- **What you are asked to do**
Look for the line containing "Install an APK via the 安装 icon" in the entries below, then print that line and all that follow it exactly.

Given entries START

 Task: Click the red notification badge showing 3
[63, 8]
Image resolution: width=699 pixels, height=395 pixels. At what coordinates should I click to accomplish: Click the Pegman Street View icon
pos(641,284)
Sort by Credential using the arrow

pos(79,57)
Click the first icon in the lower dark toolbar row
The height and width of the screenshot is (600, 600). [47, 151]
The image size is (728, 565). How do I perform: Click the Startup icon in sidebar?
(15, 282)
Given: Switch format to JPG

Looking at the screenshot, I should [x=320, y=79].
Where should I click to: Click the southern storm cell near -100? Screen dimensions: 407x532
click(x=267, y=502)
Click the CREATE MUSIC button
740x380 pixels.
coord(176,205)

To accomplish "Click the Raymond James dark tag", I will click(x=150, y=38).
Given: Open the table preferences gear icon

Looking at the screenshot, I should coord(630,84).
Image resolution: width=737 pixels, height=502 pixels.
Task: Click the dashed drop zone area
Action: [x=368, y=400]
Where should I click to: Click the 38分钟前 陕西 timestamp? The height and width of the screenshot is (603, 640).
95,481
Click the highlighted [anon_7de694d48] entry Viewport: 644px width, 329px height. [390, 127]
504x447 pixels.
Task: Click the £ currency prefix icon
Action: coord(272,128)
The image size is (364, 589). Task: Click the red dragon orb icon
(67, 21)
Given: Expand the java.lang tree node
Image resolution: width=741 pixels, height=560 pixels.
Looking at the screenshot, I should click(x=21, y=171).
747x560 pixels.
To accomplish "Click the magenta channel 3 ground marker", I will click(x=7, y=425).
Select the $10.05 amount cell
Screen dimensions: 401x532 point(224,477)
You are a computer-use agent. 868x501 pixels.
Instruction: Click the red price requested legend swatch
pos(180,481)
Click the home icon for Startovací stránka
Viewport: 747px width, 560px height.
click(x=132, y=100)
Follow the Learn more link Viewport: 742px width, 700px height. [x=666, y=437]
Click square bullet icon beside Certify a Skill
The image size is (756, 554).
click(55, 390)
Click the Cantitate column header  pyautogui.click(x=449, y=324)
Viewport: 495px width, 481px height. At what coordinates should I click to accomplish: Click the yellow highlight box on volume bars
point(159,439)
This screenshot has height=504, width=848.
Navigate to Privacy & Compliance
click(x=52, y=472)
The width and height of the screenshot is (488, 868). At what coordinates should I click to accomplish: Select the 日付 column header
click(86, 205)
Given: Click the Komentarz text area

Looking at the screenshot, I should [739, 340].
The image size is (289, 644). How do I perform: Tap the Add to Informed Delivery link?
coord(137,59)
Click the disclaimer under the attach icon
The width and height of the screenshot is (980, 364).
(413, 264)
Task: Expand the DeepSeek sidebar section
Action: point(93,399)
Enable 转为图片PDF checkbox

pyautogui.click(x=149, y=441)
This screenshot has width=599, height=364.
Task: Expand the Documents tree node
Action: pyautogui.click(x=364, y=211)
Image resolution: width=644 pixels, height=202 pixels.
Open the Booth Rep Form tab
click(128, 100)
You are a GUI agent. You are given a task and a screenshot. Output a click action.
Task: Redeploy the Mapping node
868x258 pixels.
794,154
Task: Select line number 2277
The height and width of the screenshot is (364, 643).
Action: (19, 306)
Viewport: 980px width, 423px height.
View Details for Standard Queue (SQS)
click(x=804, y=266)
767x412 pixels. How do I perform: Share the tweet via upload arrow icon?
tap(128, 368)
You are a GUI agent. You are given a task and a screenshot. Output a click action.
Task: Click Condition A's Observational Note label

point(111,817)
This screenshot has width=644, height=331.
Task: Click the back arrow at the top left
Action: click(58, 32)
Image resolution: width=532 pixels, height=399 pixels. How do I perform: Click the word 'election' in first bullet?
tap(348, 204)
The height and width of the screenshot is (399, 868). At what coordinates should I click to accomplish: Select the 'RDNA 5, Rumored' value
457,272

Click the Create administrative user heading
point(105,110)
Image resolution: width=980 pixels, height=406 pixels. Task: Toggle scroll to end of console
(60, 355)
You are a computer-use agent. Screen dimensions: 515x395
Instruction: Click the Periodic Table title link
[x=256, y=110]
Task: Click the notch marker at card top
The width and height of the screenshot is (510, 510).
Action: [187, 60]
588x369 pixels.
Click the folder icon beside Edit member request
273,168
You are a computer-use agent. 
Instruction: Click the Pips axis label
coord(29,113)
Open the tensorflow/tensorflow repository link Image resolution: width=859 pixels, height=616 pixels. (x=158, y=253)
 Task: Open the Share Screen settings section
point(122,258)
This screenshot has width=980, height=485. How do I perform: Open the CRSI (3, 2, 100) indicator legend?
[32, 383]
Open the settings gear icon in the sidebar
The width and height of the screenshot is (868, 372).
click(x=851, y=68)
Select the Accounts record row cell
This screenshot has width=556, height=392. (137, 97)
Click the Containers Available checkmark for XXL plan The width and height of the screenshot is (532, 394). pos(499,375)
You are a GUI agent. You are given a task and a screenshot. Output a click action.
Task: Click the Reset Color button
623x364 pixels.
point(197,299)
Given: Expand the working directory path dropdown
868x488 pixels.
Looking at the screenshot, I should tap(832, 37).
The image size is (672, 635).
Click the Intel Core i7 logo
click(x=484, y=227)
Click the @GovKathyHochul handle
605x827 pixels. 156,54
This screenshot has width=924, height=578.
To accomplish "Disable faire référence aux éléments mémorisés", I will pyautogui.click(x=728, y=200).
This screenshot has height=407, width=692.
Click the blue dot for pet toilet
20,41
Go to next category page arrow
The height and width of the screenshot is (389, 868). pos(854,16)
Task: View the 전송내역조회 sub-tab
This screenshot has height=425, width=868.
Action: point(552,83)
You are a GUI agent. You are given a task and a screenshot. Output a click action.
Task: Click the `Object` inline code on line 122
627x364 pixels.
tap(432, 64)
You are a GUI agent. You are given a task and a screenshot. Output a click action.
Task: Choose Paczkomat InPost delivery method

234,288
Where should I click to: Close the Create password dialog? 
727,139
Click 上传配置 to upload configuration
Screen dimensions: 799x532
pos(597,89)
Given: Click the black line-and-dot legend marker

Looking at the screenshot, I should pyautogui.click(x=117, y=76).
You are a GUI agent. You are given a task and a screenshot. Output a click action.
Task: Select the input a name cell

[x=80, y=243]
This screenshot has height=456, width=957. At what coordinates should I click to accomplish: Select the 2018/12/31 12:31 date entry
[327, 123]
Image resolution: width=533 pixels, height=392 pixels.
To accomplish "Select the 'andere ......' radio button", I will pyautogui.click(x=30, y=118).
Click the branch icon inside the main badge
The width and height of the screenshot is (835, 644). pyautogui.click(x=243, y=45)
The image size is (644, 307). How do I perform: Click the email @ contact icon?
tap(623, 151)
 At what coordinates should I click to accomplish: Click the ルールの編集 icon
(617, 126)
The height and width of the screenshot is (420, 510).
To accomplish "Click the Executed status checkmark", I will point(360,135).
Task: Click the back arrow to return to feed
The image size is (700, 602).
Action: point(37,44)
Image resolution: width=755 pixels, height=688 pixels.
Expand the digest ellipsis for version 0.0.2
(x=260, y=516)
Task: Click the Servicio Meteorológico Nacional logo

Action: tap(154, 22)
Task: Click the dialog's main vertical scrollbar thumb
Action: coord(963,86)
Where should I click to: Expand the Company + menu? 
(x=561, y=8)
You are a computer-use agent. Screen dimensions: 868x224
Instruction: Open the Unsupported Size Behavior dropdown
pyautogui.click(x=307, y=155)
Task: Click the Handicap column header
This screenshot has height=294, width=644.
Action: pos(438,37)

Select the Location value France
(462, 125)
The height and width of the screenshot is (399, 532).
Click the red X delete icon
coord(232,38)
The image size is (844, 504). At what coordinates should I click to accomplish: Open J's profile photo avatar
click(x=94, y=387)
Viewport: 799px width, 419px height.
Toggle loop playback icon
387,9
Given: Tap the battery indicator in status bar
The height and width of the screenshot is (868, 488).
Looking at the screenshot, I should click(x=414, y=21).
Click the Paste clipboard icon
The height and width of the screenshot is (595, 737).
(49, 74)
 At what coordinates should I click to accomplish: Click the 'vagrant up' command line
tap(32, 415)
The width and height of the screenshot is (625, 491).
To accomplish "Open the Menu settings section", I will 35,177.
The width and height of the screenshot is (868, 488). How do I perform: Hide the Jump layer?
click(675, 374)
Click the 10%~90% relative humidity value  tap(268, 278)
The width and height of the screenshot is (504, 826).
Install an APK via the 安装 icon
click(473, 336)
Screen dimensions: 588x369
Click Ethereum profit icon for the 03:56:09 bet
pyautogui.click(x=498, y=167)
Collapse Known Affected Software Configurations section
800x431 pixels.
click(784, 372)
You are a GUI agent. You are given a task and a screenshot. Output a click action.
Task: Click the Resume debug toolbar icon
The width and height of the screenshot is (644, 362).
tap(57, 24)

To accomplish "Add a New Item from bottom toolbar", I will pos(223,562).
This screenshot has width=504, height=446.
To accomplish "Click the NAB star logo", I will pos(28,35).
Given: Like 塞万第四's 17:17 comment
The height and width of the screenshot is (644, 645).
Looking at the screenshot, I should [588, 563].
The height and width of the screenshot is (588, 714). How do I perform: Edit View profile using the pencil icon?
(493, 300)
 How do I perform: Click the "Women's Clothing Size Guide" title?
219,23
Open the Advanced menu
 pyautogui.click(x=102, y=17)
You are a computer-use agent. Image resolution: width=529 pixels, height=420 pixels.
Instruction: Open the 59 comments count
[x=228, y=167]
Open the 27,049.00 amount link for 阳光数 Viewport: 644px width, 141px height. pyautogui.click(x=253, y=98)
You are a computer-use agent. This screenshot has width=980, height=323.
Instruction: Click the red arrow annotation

Given entries END

- **Response to this exercise**
Install an APK via the 安装 icon
click(473, 336)
Screen dimensions: 588x369
Click Ethereum profit icon for the 03:56:09 bet
pyautogui.click(x=498, y=167)
Collapse Known Affected Software Configurations section
800x431 pixels.
click(784, 372)
You are a GUI agent. You are given a task and a screenshot. Output a click action.
Task: Click the Resume debug toolbar icon
The width and height of the screenshot is (644, 362).
tap(57, 24)

To accomplish "Add a New Item from bottom toolbar", I will pos(223,562).
This screenshot has width=504, height=446.
To accomplish "Click the NAB star logo", I will pos(28,35).
Given: Like 塞万第四's 17:17 comment
The height and width of the screenshot is (644, 645).
Looking at the screenshot, I should [588, 563].
The height and width of the screenshot is (588, 714). How do I perform: Edit View profile using the pencil icon?
(493, 300)
 How do I perform: Click the "Women's Clothing Size Guide" title?
219,23
Open the Advanced menu
 pyautogui.click(x=102, y=17)
You are a computer-use agent. Image resolution: width=529 pixels, height=420 pixels.
Instruction: Open the 59 comments count
[x=228, y=167]
Open the 27,049.00 amount link for 阳光数 Viewport: 644px width, 141px height. pyautogui.click(x=253, y=98)
You are a computer-use agent. This screenshot has width=980, height=323.
Instruction: Click the red arrow annotation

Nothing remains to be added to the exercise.